Irenees
un sitio web de recursos para la paz

Irenees.net es un sitio de recursos para la paz elaborado para promover el intercambio de conocimientos y experiencias para la construcción de un arte de la paz.
Este sitio web está coordinado por la asociación
Modus Operandi


Print

, , , , France, mayo 2014

Ces pays qui ont renoncé à l’arme nucléaire

L’expérience de l’Afrique du sud, du Brésil, de l’Argentine, de la Suisse mais aussi de l’Ukraine, du Kazakhstan et de la Biélorussie montre qu’il est possible de renoncer à un arsenal nucléaire, contrairement à l’idée selon laquelle on ne saurait « désinventer » la bombe.

Keywords: Acción en contra del uso militar de la energía nuclear | Seguridad y paz | | Argentina | Brasil | Rusia | Ucrania | Africa del Sur | Kazajstán | Biélorussie

Le monde pourrait compter neuf puissances nucléaires : les cinq Etats dotés d’armes nucléaires (EDAN) selon le Traité de non prolifération nucléaire (TNP), trois puissances nucléaires de fait qui n’ont pas ratifié le TNP (Inde, Israël, Pakistan) et la Corée du Nord qui, après avoir annoncé son retrait du TNP, a procédé à des explosions nucléaires. Nous sommes donc loin de la vingtaine de puissances nucléaires dont on craignait l’apparition au milieu des années 1960. Le Président Kennedy déclarait ainsi en mars 1963, lors d’une conférence de presse : « Personnellement, je suis hanté par le sentiment que d’ici 1970, à moins que nos efforts réussissent, il y aura peut-être dix puissances nucléaires au lieu de quatre […] et d’ici 1975, quinze ou vingt ou vingt-cinq pays possédant ces armes [nucléaires]. Je considère cela comme le plus grand danger et le plus grand risque. ».

Données affichées
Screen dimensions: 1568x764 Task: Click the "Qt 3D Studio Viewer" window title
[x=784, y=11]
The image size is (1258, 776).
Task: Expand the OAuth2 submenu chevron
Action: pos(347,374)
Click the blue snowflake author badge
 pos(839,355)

--

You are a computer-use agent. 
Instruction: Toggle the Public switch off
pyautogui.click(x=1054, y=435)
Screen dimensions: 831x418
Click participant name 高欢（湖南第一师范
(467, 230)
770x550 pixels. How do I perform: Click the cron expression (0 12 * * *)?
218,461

...

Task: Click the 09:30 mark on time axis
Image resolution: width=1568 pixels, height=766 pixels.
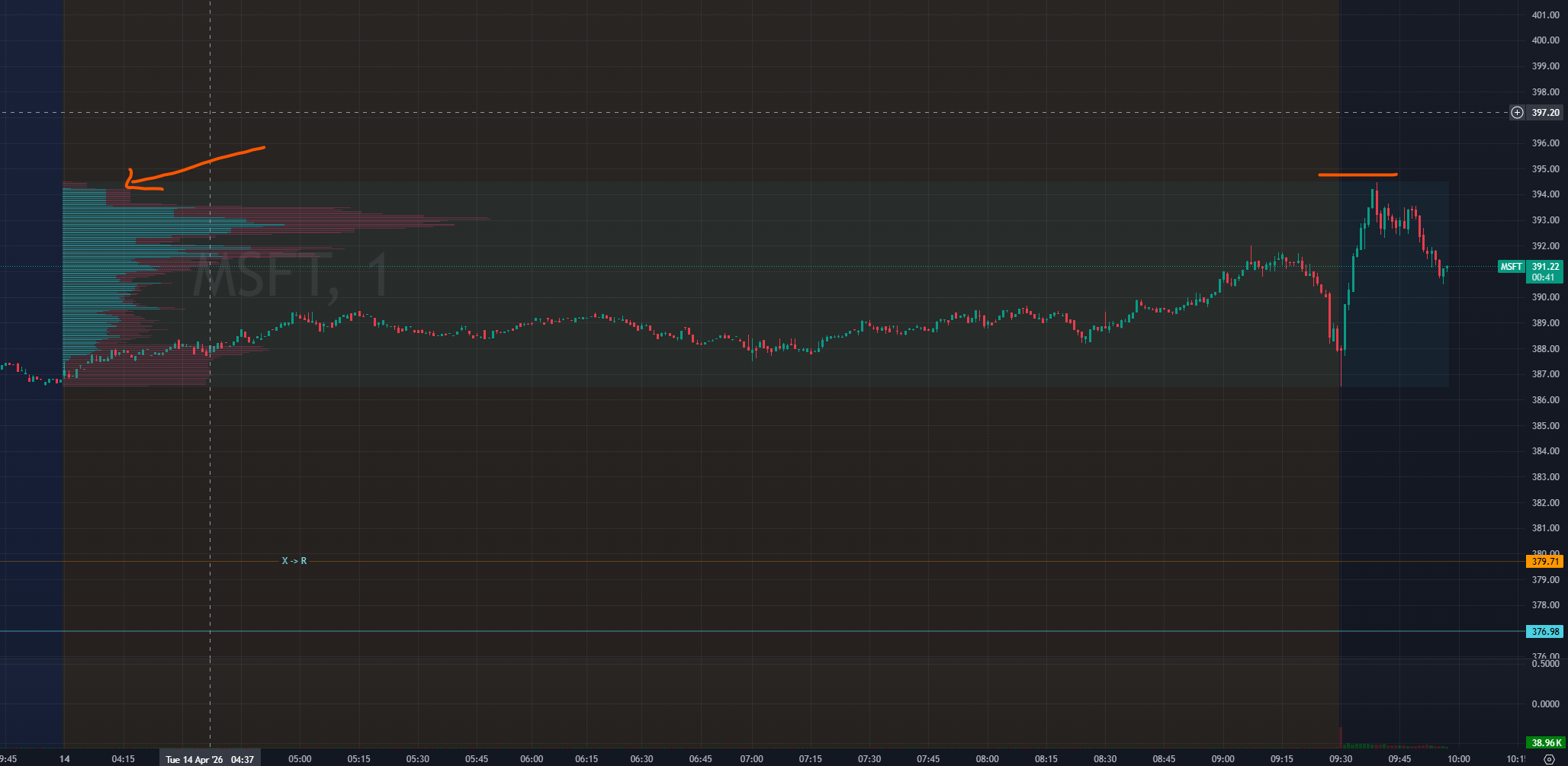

Description du problème
Recopiez mot pour mot le passage du texte sur les pays qui ont renoncé à l'arme nucléaire, de « Irenees.net es un » jusqu'à « arte de la paz. ».

Tâche accomplie
Irenees.net es un sitio de recursos para la paz elaborado para promover el intercambio de conocimientos y experiencias para la construcción de un arte de la paz.